The Augustan historian Livy says that the tree still stood in his day,[6] but his younger contemporary Ovid observes only vestigia, "traces,"[7] perhaps the stump.[8] A textually problematic passage in Pliny[9] seems to suggest that the tree was miraculously transplanted by the augur Attus Navius to the Comitium. This fig tree, however, was the Ficus Navia, so called for the augur. Tacitus refers to the Ficus Navia as the Arbor Ruminalis, an identification that suggests it had replaced the original Ficus Ruminalis, either symbolically after the older tree's demise, or literally, having been cultivated as an offshoot. The Ficus Navia grew from a spot that had been struck by lightning and was thus regarded as sacred.[10] Pliny's obscure reference may be to the statue of Attus Navius in front of the Curia Hostilia:[11] he stood with his lituus raised in an attitude that connected the Ficus Navia and the accompanying representation of the she-wolf to the Ficus Ruminalis, "as if" the tree had crossed from one space to the other.[12] When the Ficus Navia drooped, it was taken as a bad omen for Rome. When it died, it was replaced.[13] In 58 AD, it withered, but then revived and put forth new shoots.[14]

Archaeology

In the archaeology of the Comitium, several irregular stone-lined shafts in rows, dating from Republican phases of pavement, may have been apertures to preserve venerable trees during rebuilding programs. Pliny mentions other sacred trees in the Roman Forum, with two additional figs. One fig was removed with a great deal of ritual fuss because it had interfered with a statue of Silvanus. A relief on the Plutei of Trajan depicts Marsyas the satyr, whose statue stood in the Comitium, next to a fig tree that is placed on a plinth, as if it too were a sculpture. It is unclear whether this representation means that sacred trees might be replaced with artificial or pictorial ones.
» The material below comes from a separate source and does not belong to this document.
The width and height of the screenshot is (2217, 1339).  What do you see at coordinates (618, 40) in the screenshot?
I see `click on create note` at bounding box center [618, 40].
The apertures were paved over in the time of Augustus, an event that may explain Ovid's vestigia.[15]

See also

References

  1. William Balfour Winning, 'A Manual of Comparative Philology: In which the Affinity of the Indo-European Languages is Illustrat', p. 256.
  2. Livy, I.4
  3. Varro, De lingua latina 5.54; Pliny, Natural History 15.77; Plutarch, Life of Romulus 4.1; Servius, note to Aeneid 8.90; Festus 332–333 (edition of Lindsay).
  4. Livy 10.23.12; Dionysius of Halicarnassus 1.79.8.
  5. Richardson, Topographical Dictionary, p. 151.
  6. Livy 1.4: ubi nunc ficus Ruminalis est.
  7. Ovid, Fasti 2.411.
  8. Richardson, Topographical Dictionary, p. 151.
  9. Pliny, Natural History 15.77.
  10. Richardson, Topographical Dictionary, p. 150.
  11. Festus 168–170 (Lindsay); Dionysius of Halicarnassus 3.71.5.
  12. Richardson, Topographical Dictionary, pp. 150–151.
  13. Pliny, Natural History 15.77.
  14. Tacitus, Annales 13.58.
  15. Rabun Taylor, "Roman Oscilla: An Assessment," in RES: Anthropology and Aesthetics 48 (2005), pp. 91–92. Taylor conjectures that oscilla were hung from such trees.